Things have been wild and, well, Woola at Walt Disney Studios this year. The ebullience felt over last weekend’s $200 million opening of The Avengers was tempered by the fact that the studio had to take a $200 million loss on March’sJohn Carter. Such a spectacular failure didn’t just highlight how dependent Disney has become on outside brands like Marvel, it also cost the studio chairman, Rich Ross, his job late last month.
But lost in all the media speculation and Hollywood chatter about who might replace the recently defenestrated chairman is a larger question that must be on the minds of potential candidates: What does “Disney” mean in 2012?

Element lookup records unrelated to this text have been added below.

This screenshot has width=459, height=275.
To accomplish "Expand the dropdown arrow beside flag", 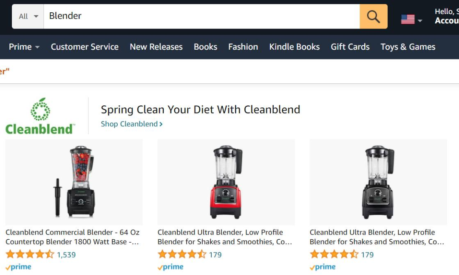I will point(420,20).
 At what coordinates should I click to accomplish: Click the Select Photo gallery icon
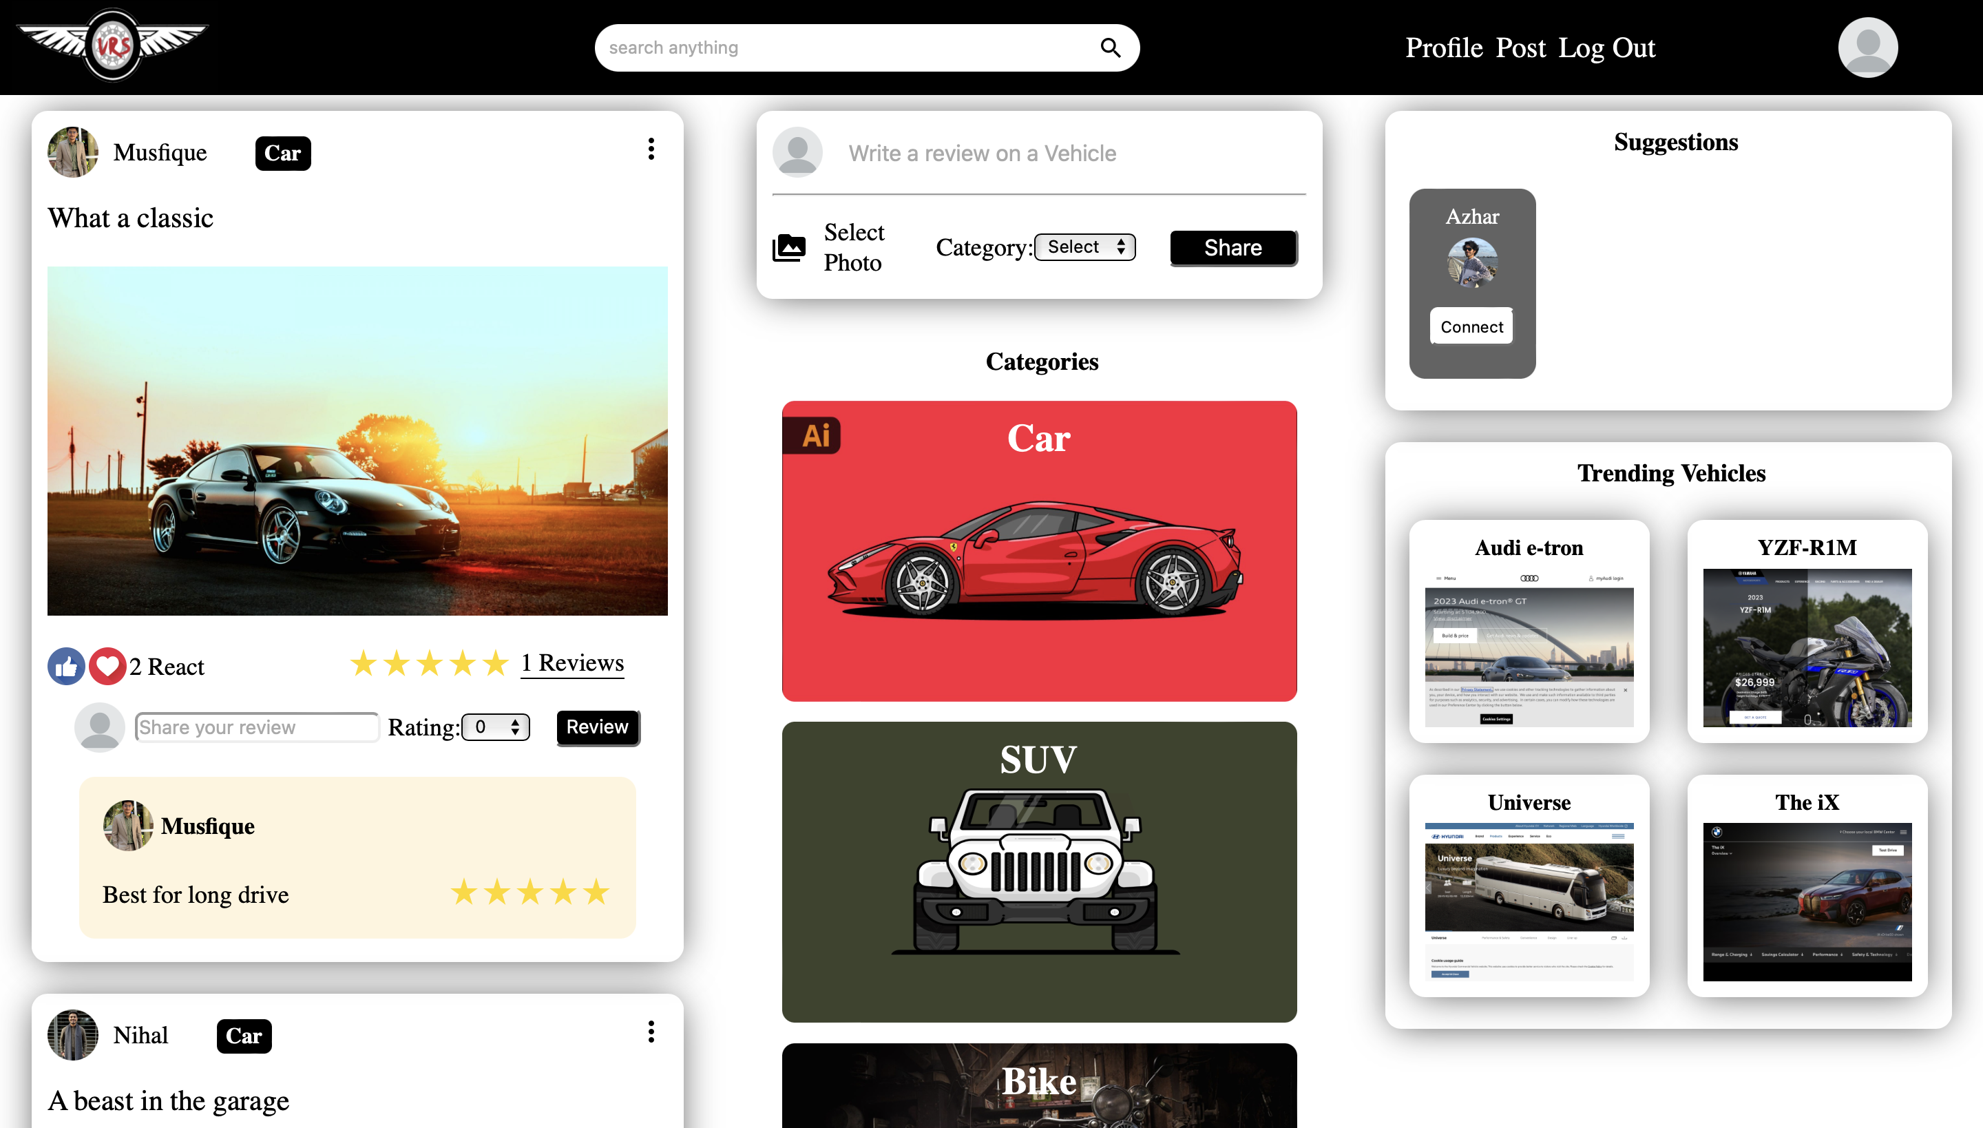(789, 248)
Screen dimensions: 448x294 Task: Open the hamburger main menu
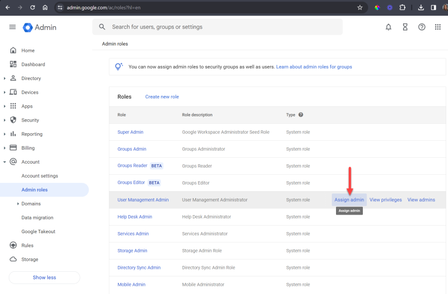tap(12, 27)
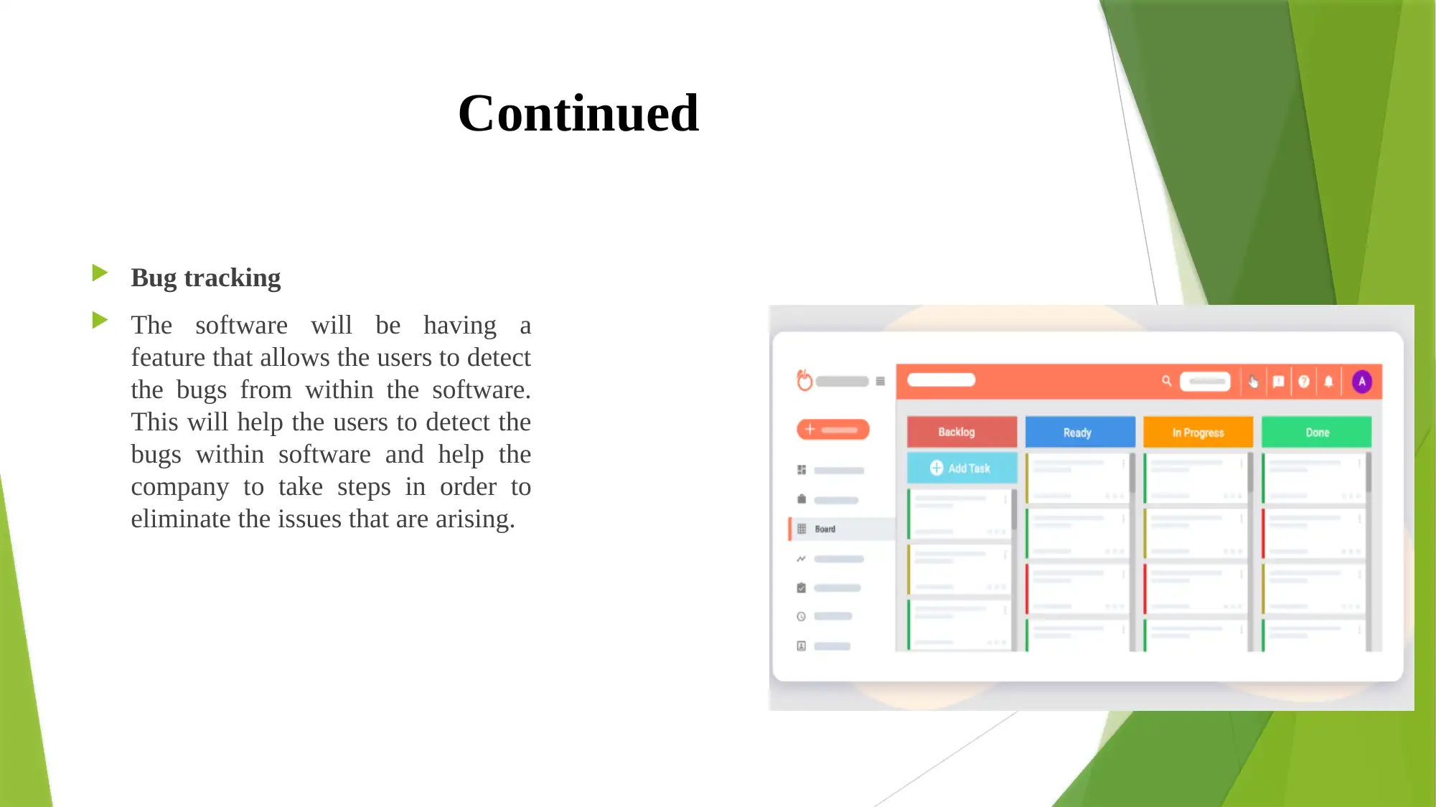Screen dimensions: 1436x807
Task: Click the plus button to add new item
Action: (833, 430)
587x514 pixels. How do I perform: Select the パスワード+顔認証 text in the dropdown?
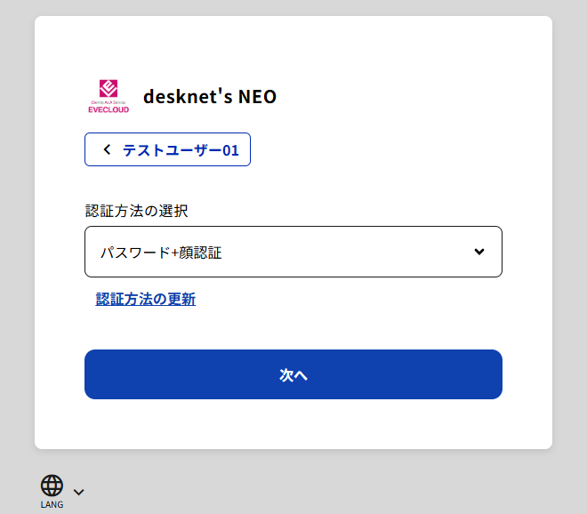[x=161, y=253]
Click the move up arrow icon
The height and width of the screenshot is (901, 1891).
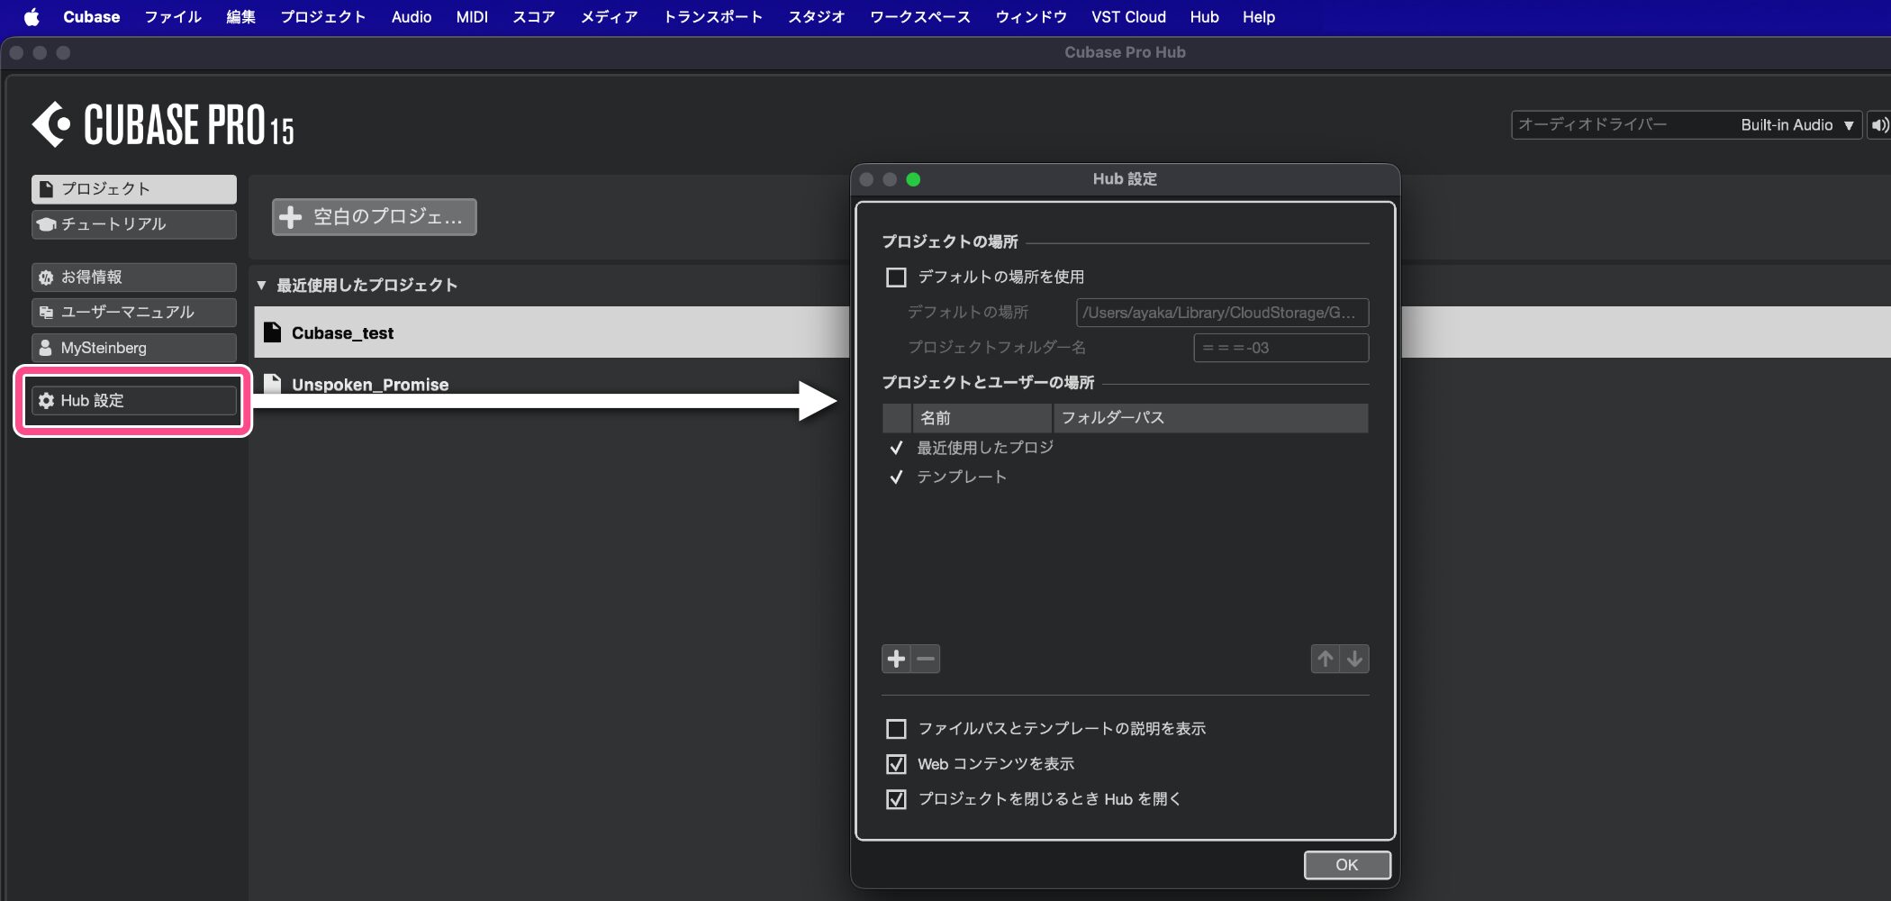tap(1325, 659)
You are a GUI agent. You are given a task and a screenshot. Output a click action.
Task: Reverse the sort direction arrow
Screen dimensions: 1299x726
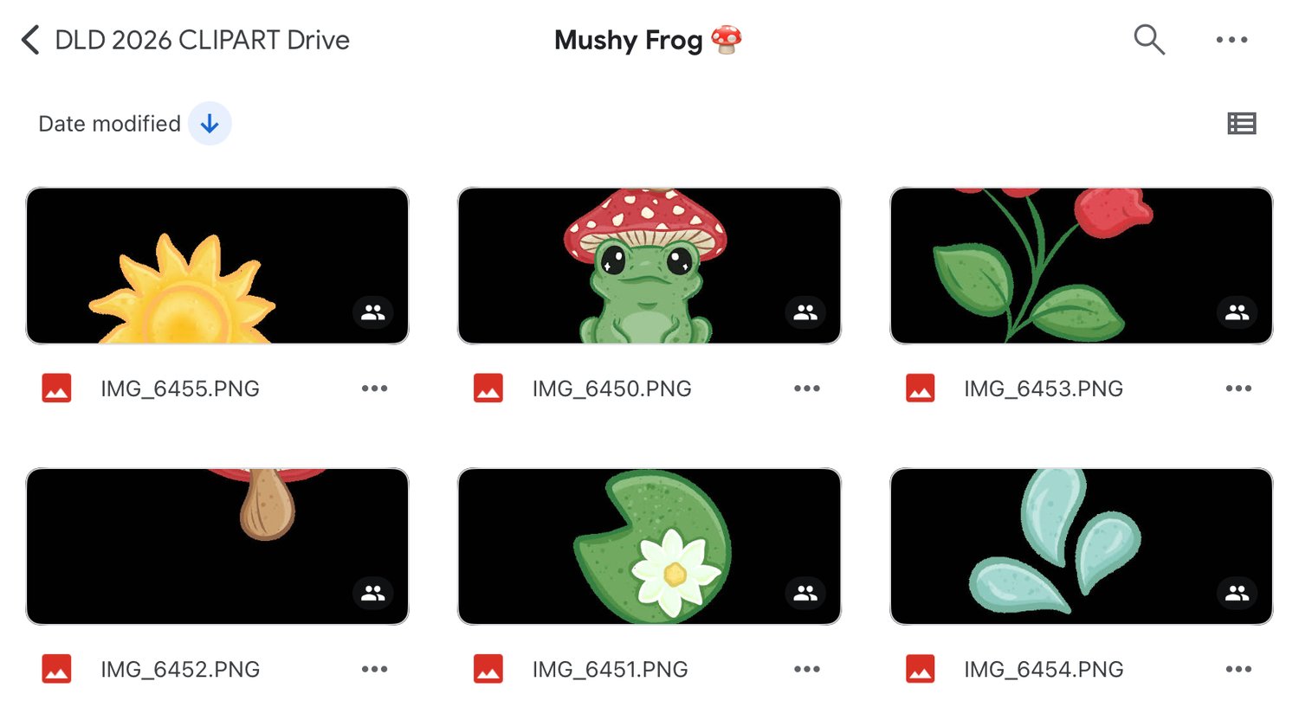(210, 124)
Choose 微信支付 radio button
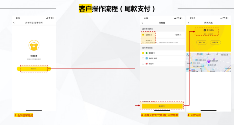The width and height of the screenshot is (234, 125). click(143, 53)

It is a brand that, almost since its founding in 1923, has become synonymous with family. But since he took over from Michael Eisner in 2005, Disney’s CEO Bob Iger has been busy spending billions of dollars to acquire costly pinch hitters that now threaten to eclipse the Mouse: $4 billion for Marvel in 2009; $7.4 billion for Pixar in 2006; the Muppets from the Jim Henson Company in 2004 for an undisclosed sum, said to be less than a quarter of a billion dollars.
“In a strange way,” Iger told Fortune magazine in a profile published yesterday, “I am the brand manager of Disney.” It’s a curious strategy that has paid off for Disney’s stock price, which has shot up 80 percent under Iger’s tenure, but it also seems to be taking a heavy toll on the Disney brand. As one rival studio chief puts it, “Bob Iger is the CEO of a company; Michael Eisner was the CEO ofDisney.”